After all, while two high-caliber goalies might give an advantage during the regular season, it affords you no such luxuries during the postseason. You can only play one goalie, and if a team is in the playoffs, they probably have a great goalie.
If they want to win a Cup, at some point they'll have to against Jimmy Howard or Jonathan Quick or Henrik Lundqvist or Tim Thomas, and any of those goalies have stronger offenses in front of them.
Do the Blues have what it takes to win a Stanley Cup?
The Bottom Line
The Blues will certainly be in the playoffs, and they might even advance a few rounds. Lord knows Jaroslav Halak is capable of making some insane playoff runs. But sooner or later, they'll hit a goalie just a hot as theirs, only they won't have the offense to overcome him.

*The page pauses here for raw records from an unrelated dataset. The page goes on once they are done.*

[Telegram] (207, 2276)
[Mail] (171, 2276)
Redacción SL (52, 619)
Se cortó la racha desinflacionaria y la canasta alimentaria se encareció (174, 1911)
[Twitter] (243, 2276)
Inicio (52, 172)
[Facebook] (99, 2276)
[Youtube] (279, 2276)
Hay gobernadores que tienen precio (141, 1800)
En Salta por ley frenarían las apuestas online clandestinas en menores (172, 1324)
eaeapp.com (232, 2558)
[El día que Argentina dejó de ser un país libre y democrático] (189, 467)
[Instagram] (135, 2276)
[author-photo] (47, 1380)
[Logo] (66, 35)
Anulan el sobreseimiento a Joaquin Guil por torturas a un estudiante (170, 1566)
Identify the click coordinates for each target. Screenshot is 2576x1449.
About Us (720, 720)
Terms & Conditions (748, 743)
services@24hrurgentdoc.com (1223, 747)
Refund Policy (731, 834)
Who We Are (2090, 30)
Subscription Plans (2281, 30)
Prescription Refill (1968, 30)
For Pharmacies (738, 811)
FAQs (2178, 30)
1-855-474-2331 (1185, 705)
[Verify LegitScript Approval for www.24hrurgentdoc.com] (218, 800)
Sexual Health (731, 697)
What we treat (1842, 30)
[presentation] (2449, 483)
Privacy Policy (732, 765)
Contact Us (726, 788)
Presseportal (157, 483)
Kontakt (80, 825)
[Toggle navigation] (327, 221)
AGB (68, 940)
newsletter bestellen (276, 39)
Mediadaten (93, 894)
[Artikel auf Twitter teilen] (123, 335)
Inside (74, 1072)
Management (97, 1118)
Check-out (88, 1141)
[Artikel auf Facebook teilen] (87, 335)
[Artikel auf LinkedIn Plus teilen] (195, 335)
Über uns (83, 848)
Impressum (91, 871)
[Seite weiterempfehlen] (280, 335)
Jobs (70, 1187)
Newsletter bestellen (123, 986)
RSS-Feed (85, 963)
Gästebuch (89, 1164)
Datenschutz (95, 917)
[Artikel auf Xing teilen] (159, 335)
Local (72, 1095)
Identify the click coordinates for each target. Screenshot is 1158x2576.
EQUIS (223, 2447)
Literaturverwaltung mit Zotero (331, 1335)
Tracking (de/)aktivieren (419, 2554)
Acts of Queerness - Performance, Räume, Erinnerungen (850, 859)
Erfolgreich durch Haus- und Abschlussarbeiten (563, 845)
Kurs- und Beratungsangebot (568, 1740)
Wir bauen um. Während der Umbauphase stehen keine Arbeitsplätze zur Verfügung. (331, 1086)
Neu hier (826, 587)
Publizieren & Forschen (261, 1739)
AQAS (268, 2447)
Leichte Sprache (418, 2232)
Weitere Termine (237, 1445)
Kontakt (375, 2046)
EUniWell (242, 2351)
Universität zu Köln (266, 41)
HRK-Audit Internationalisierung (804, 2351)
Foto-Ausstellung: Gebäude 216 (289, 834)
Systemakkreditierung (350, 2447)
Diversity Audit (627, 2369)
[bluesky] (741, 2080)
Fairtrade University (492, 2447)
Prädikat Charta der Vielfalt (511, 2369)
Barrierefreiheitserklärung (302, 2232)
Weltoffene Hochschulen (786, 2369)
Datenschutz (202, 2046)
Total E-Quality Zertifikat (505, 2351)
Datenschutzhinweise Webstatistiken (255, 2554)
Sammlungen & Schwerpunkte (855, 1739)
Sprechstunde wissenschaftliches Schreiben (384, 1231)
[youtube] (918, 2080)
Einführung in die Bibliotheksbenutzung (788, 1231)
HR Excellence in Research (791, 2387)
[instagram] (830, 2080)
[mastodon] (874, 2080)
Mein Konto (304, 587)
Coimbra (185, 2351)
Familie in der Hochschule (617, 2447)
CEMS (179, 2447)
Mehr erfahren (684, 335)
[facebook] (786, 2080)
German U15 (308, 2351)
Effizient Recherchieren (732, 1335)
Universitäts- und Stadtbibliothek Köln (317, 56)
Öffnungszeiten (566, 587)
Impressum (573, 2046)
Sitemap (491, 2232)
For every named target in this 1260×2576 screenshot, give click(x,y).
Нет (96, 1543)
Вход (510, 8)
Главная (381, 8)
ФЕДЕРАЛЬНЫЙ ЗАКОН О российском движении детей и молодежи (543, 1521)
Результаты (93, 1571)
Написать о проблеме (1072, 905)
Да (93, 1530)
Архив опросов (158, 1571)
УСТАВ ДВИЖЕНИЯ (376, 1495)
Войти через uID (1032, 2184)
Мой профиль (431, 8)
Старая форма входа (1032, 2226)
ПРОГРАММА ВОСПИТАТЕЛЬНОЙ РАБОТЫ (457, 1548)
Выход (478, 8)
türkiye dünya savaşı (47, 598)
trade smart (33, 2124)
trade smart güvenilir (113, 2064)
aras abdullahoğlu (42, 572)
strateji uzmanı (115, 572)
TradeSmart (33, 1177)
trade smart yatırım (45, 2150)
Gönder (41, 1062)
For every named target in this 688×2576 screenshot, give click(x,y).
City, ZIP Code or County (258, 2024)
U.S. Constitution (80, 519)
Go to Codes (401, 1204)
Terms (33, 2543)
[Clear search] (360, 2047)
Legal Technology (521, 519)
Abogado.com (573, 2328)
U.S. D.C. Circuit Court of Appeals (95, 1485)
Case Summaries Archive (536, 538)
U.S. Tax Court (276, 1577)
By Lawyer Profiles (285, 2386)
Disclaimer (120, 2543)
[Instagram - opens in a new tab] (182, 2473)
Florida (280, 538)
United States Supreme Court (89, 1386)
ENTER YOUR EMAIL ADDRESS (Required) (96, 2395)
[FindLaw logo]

There's nothing wrong with building a team around a great goalie—hell, it's probably the best way to build a contending team. But the Blues haven't gotten to the point of building yet. So far, they just have two hot goalies, a couple forwards striving for the 50-point mark and not a single skater who's hit the 20-goal mark.
Next season, who knows? Maybe the goalies stay hot, the younger skaters start to progress a little more and the team gets something going beyond great goaltending, they'll have a chance.
But until they can do better than 21st in the league in goals per game, 23rd in power-play goals and ninth on the penalty kill, they're simply not a good enough team.